Task to carry out:
Copy out each line of the entries below in which the string "will" appears.
════════════════════
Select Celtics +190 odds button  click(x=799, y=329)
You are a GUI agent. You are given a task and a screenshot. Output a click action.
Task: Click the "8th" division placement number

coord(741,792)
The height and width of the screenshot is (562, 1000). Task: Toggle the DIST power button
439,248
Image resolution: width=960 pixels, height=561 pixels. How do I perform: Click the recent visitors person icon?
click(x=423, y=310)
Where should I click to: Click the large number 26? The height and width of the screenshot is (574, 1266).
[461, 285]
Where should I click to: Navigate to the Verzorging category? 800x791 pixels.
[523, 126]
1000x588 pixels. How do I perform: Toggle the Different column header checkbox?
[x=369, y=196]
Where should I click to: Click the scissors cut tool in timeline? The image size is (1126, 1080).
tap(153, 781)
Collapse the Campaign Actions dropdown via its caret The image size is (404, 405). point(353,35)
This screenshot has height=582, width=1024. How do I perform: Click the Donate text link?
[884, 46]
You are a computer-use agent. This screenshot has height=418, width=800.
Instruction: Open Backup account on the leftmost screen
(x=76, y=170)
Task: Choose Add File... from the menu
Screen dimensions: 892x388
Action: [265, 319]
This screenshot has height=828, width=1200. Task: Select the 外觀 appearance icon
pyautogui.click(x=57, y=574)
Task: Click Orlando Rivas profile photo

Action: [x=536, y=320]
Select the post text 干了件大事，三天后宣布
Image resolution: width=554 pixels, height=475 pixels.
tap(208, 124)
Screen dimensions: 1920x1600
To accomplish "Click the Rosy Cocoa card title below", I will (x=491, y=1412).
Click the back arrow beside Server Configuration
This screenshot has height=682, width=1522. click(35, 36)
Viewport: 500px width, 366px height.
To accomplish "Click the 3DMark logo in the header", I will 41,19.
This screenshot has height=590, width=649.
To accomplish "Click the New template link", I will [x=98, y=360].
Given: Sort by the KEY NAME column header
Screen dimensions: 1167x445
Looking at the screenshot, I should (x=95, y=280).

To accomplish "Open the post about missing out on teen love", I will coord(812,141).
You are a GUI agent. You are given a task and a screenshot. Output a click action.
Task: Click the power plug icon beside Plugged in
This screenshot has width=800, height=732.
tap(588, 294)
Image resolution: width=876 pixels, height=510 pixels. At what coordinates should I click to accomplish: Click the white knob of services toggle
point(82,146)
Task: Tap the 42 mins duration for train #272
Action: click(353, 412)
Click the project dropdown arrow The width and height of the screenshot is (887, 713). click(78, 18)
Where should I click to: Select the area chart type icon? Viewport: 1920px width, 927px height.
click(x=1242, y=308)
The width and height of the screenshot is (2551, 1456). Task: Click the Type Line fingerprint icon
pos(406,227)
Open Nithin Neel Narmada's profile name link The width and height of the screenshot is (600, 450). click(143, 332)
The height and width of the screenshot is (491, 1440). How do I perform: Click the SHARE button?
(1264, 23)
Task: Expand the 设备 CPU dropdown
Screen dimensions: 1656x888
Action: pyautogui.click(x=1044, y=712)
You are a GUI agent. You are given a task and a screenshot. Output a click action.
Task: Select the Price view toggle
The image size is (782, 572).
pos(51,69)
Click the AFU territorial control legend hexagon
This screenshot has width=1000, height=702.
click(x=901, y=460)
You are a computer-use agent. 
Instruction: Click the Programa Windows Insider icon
════════════════════
Completed exercise:
To accomplish "Click the Rosy Cocoa card title below", I will (x=491, y=1412).
To accomplish "Click the 3DMark logo in the header", I will 41,19.
To accomplish "Click the New template link", I will [x=98, y=360].
To accomplish "Open the post about missing out on teen love", I will coord(812,141).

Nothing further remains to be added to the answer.